▶ _THE RECORDS_

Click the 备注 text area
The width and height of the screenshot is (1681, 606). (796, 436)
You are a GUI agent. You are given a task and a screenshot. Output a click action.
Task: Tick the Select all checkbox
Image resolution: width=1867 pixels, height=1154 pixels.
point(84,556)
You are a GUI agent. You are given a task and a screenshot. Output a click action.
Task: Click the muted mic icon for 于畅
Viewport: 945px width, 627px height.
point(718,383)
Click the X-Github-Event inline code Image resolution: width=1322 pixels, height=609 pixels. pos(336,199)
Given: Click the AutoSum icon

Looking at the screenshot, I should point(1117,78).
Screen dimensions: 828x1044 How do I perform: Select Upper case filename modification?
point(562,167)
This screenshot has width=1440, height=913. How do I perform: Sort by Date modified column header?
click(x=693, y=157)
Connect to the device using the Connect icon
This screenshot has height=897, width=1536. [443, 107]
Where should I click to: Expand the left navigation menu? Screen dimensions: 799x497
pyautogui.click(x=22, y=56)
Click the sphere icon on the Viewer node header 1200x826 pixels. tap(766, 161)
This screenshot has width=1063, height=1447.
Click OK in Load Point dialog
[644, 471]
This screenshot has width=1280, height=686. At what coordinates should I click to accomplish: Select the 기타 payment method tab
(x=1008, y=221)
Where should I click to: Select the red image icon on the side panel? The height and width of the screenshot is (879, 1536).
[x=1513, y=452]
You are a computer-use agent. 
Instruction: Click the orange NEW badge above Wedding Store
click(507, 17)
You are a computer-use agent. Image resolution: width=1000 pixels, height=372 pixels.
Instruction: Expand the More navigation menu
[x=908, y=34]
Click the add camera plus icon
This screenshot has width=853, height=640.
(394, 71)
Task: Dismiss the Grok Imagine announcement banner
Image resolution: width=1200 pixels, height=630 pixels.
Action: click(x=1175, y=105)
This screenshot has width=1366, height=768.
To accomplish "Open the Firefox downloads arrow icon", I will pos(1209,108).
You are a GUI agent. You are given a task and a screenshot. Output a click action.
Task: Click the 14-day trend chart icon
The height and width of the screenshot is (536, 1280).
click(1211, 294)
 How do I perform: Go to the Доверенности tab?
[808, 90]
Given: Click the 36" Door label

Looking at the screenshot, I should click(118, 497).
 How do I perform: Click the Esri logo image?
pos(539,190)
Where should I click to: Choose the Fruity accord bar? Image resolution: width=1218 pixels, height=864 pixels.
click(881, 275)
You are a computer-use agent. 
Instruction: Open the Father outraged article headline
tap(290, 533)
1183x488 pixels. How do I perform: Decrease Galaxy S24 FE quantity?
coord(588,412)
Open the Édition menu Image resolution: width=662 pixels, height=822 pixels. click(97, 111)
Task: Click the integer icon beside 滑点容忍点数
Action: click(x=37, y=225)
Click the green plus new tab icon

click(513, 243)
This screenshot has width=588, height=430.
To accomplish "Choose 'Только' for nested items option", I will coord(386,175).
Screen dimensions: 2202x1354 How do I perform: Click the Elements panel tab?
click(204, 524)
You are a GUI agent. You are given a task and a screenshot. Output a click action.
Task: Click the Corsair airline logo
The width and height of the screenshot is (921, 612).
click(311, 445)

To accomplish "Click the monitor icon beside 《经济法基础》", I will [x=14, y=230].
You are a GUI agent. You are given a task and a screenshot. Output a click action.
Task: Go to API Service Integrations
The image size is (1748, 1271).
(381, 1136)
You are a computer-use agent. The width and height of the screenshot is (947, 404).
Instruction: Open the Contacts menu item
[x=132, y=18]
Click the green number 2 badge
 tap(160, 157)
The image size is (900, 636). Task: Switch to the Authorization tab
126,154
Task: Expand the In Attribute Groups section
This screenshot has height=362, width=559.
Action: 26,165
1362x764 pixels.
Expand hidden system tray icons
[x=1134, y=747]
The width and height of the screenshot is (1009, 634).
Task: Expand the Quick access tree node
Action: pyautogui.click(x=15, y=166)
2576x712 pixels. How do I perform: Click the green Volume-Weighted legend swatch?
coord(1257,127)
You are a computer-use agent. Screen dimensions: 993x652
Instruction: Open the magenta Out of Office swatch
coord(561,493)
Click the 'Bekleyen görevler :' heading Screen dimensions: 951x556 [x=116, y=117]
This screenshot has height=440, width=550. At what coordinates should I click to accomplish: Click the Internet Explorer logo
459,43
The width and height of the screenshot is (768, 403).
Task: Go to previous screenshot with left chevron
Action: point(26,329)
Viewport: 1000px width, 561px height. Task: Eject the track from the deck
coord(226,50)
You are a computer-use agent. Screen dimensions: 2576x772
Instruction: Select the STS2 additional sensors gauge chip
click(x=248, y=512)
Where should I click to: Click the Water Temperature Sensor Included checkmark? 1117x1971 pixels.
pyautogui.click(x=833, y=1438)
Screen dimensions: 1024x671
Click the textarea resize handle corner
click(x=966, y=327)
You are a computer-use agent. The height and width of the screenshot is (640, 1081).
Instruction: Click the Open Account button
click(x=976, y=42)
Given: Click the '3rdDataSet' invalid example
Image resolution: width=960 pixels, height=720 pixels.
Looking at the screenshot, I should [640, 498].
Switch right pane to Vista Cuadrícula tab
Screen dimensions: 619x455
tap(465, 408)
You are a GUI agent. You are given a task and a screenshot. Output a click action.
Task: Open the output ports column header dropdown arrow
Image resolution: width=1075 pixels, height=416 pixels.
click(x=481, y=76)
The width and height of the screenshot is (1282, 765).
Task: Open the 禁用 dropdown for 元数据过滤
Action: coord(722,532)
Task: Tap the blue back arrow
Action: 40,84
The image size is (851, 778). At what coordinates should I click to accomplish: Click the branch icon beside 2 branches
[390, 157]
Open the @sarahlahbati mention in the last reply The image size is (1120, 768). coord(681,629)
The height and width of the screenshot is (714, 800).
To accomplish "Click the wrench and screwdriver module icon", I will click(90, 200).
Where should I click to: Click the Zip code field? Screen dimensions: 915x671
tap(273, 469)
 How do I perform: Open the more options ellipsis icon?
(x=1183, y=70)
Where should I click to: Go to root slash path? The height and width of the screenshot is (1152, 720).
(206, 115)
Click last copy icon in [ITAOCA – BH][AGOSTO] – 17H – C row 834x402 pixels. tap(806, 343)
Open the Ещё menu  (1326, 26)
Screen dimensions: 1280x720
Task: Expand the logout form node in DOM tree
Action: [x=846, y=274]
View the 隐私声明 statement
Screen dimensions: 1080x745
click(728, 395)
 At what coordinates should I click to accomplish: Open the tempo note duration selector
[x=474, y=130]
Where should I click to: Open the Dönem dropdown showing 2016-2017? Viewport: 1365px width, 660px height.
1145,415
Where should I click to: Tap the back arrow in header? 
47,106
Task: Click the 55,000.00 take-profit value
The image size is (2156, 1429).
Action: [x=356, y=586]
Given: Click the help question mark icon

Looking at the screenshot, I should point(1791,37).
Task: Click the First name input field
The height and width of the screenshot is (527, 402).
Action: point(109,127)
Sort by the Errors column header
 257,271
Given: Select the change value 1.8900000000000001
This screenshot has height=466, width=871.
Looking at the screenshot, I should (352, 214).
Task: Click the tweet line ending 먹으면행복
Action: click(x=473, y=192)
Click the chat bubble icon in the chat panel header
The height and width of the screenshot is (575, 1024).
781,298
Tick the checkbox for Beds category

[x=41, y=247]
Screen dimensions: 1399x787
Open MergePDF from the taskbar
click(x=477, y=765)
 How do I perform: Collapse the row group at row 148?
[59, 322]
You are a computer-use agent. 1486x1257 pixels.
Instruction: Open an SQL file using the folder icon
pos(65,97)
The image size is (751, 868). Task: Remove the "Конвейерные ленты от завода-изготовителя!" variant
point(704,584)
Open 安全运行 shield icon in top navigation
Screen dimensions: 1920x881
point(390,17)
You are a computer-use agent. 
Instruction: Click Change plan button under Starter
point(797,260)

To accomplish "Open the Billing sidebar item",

▶ _WORK REQUEST_
Copy out each line of the entries where the word "value" is found.

▶ _WORKED SOLUTION_
Task: Click the 55,000.00 take-profit value
Given: Select the change value 1.8900000000000001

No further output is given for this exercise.